課題
以下の記録のうち、「Where should I click to: Click the red」を含む行から「will tap(68, 1230).」を含む行までを、両端の行も含めて一字一句変えずに再現してください。

要素特定の記録

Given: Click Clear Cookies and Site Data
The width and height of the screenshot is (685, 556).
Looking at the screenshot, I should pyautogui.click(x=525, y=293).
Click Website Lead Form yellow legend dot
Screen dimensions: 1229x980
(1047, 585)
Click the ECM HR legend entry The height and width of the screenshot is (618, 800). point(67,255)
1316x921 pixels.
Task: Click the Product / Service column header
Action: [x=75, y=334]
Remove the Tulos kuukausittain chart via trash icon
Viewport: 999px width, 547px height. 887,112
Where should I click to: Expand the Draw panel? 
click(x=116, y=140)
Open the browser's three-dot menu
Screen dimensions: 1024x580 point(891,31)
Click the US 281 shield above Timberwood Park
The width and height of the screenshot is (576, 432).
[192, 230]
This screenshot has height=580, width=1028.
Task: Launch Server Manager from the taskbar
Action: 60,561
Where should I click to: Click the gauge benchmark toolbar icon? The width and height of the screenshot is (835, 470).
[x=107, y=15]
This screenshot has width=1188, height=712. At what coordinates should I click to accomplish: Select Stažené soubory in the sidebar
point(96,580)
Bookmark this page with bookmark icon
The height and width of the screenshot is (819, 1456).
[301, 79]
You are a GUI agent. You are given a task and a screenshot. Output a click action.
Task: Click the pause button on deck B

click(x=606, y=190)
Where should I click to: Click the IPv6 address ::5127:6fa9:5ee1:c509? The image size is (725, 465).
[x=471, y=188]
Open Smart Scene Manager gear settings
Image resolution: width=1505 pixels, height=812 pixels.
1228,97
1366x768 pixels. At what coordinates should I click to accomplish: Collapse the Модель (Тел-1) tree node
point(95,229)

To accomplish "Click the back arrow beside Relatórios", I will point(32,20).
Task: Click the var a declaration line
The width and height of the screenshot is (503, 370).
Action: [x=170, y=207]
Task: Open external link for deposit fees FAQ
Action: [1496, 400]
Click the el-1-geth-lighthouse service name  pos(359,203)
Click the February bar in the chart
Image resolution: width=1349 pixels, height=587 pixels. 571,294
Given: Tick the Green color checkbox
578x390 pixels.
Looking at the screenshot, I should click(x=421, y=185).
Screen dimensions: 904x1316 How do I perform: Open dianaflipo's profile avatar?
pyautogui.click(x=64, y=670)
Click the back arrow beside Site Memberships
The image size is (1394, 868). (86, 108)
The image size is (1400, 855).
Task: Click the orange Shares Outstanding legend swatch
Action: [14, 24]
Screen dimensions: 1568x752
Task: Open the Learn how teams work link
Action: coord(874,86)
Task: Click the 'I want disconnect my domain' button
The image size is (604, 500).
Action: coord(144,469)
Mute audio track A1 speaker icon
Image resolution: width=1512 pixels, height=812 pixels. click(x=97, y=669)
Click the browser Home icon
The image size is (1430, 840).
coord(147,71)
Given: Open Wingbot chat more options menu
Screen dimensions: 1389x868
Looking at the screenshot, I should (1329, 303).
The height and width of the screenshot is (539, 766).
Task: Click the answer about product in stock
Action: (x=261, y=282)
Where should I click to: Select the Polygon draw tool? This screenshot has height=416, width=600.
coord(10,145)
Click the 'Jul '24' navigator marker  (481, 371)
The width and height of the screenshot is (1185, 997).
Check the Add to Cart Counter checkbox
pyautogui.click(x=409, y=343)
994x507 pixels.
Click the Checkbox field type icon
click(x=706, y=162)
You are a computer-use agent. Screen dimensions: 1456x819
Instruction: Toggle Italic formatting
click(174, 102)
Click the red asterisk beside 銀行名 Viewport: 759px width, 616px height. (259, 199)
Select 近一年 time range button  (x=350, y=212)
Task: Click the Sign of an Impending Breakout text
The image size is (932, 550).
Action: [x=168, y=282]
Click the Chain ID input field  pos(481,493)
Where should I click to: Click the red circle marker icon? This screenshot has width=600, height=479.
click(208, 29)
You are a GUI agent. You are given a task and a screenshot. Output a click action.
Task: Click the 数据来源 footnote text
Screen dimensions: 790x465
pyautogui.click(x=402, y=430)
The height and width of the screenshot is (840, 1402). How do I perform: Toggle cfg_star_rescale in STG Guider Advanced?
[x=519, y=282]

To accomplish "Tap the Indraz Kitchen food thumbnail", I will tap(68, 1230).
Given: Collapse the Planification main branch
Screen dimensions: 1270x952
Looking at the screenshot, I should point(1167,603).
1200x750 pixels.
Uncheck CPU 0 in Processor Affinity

回答
Where should I click to: Click the red circle marker icon? This screenshot has width=600, height=479.
click(208, 29)
You are a GUI agent. You are given a task and a screenshot. Output a click action.
Task: Click the 数据来源 footnote text
Screen dimensions: 790x465
pyautogui.click(x=402, y=430)
The height and width of the screenshot is (840, 1402). How do I perform: Toggle cfg_star_rescale in STG Guider Advanced?
[x=519, y=282]

To accomplish "Tap the Indraz Kitchen food thumbnail", I will tap(68, 1230).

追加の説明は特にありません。